11/29/2023, 10:46 AM

Hey all, I would like to know if I can push table metadata from iceberg tables to datahub. I'm specifically interested about: • how many underlying data objects a specific iceberg table store • how many partitions (and which) a specific table has • how many manifest files a specific table has I'm fine to hack around - means I can get this data already via trino/athena/spark, I just want to push to the data catalog, but I'm wondering on the catalog side how can this be done? - therefore I'm wondering if there are some extra metadata fields that can eb set per table.

able-pilot-25899

11/30/2023, 8:11 AM

Hi team, We have a use case where user is ingesting iceberg table into datahub.

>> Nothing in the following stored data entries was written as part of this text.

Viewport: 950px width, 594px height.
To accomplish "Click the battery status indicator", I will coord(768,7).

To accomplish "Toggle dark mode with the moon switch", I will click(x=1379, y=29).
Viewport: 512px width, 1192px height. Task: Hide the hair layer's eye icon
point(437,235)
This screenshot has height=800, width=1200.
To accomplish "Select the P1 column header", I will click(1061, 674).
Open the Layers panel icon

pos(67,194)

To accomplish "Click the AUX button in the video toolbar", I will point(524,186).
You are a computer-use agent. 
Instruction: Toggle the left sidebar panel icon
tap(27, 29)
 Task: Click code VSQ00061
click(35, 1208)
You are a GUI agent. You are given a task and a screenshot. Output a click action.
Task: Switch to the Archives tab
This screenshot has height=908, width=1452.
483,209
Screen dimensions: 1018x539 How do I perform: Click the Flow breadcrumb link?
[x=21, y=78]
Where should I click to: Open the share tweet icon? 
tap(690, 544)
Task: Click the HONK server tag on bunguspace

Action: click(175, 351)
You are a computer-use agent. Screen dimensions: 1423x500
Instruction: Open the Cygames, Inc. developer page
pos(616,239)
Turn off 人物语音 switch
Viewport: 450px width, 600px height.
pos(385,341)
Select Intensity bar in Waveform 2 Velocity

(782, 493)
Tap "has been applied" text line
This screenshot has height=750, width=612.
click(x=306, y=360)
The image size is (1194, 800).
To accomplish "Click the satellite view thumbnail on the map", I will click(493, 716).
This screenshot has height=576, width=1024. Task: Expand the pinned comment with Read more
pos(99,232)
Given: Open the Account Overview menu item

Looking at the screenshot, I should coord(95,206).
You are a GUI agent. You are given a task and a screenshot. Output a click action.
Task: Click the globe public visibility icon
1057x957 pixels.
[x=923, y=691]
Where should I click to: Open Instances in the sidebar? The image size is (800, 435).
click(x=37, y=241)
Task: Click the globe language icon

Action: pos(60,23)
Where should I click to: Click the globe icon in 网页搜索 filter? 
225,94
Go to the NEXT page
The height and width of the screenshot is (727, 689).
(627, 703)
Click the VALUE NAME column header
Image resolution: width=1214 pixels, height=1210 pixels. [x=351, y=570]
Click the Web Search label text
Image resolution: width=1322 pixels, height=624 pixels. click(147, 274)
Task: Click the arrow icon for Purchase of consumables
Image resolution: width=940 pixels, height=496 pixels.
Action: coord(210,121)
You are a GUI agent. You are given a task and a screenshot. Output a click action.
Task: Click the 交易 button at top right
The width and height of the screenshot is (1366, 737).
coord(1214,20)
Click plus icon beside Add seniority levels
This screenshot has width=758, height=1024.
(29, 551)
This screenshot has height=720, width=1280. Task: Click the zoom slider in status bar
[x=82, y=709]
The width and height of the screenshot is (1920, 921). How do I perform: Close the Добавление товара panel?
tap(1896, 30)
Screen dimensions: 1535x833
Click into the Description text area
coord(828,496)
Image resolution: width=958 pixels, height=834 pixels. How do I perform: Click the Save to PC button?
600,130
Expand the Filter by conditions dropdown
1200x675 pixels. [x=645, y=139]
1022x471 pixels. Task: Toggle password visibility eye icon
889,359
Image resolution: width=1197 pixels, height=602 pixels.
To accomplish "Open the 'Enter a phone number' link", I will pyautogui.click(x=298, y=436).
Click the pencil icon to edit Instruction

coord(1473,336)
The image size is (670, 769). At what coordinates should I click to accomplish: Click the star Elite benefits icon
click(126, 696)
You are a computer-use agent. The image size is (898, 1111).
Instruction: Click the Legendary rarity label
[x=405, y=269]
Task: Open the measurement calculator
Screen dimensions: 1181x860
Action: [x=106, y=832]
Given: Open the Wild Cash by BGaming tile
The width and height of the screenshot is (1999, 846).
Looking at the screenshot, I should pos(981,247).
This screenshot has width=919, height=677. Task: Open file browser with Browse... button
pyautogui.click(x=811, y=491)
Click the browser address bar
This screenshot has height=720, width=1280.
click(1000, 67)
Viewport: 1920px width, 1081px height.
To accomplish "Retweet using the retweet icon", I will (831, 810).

Currently user manages table column comments via spark/trino query(that gets updated in iceberg snapshot file), 1. with ingestion do we import those comments to datahub field comments ? 2. Now once user start to improvise that comment in datahub ui, next iteration of ingestion will overwrite comment updated by user ? How are we handling this scenario ?

victorious-car-1170

12/01/2023, 9:42 AM

Hi @lively-appointment-50242 thanks for suggesting this, I have tried this but, I got different error! failures': {'get-catalog': ["Failed to get catalog iceberg: Apache Hive support not installed: pip install 'pyiceberg[hive]'"]},

full-alligator-99452

12/18/2023, 1:57 PM

Hi Everyone! I am trying to establish connection to iceberg using SQL type of catalog. I tried lots of combinations of attributes in yaml file for iceberg, not working. Error: “fail to get catalog …: ‘SQL’”. What I’ve searched through slack - is that DataHub last version uses v0.4.0 pyicberg library, is it true? Then does it mean that “sql” type of iceberg catalog is not supported? @lively-appointment-50242 Hi! I can see lots of messages from you related to data hub to iceberg connection. Have you achieved any success in it?

full-alligator-99452

12/21/2023, 12:30 PM

@modern-monitor-81461 Hi! Seems like lots of people here are facing the same issue with integration between DataHub and Apache Iceberg using SQL or Hive meta catalog. As I understood, in the end of summer pyiceberg library was updated to 0.4.0 for DataHub and, I guess that connection should be possible at least with Hive Met Catalog. Would you be able please to let us know if you have any suggestions how we can resolve that error: “Apache Hive support are not installed”? I was able to “pip install pyicberg[hive]==0.4.0” on server itself and into docker container “DataHub-actions” if it makes sense, but error remains the same.